======== Data shown ========

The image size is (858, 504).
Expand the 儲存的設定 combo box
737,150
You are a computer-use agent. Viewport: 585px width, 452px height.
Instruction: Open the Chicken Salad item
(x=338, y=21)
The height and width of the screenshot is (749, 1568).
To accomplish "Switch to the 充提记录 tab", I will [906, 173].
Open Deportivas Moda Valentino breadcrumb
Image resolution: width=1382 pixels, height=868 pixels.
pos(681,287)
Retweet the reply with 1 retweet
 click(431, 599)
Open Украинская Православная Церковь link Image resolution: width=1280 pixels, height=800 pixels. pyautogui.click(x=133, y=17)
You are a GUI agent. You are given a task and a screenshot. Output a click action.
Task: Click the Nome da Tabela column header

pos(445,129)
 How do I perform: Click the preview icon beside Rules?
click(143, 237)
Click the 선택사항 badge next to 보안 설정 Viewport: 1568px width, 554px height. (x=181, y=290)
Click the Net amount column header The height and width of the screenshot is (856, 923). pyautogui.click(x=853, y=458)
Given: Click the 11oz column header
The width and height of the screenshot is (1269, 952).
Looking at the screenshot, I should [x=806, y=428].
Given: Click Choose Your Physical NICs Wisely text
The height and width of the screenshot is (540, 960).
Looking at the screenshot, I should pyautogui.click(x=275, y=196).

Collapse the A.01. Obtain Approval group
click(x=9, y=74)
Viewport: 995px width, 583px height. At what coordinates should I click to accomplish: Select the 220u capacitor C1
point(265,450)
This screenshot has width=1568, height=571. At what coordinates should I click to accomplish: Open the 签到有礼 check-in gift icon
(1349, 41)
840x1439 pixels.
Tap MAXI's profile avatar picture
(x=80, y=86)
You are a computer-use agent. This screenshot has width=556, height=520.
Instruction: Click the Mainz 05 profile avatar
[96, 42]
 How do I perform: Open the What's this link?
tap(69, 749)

========

Exactly reproduce every line of the records.

The image size is (858, 504).
Expand the 儲存的設定 combo box
737,150
You are a computer-use agent. Viewport: 585px width, 452px height.
Instruction: Open the Chicken Salad item
(x=338, y=21)
The height and width of the screenshot is (749, 1568).
To accomplish "Switch to the 充提记录 tab", I will [906, 173].
Open Deportivas Moda Valentino breadcrumb
Image resolution: width=1382 pixels, height=868 pixels.
pos(681,287)
Retweet the reply with 1 retweet
 click(431, 599)
Open Украинская Православная Церковь link Image resolution: width=1280 pixels, height=800 pixels. pyautogui.click(x=133, y=17)
You are a GUI agent. You are given a task and a screenshot. Output a click action.
Task: Click the Nome da Tabela column header

pos(445,129)
 How do I perform: Click the preview icon beside Rules?
click(143, 237)
Click the 선택사항 badge next to 보안 설정 Viewport: 1568px width, 554px height. (x=181, y=290)
Click the Net amount column header The height and width of the screenshot is (856, 923). pyautogui.click(x=853, y=458)
Given: Click the 11oz column header
The width and height of the screenshot is (1269, 952).
Looking at the screenshot, I should [x=806, y=428].
Given: Click Choose Your Physical NICs Wisely text
The height and width of the screenshot is (540, 960).
Looking at the screenshot, I should pyautogui.click(x=275, y=196).

Collapse the A.01. Obtain Approval group
click(x=9, y=74)
Viewport: 995px width, 583px height. At what coordinates should I click to accomplish: Select the 220u capacitor C1
point(265,450)
This screenshot has width=1568, height=571. At what coordinates should I click to accomplish: Open the 签到有礼 check-in gift icon
(1349, 41)
840x1439 pixels.
Tap MAXI's profile avatar picture
(x=80, y=86)
You are a computer-use agent. This screenshot has width=556, height=520.
Instruction: Click the Mainz 05 profile avatar
[96, 42]
 How do I perform: Open the What's this link?
tap(69, 749)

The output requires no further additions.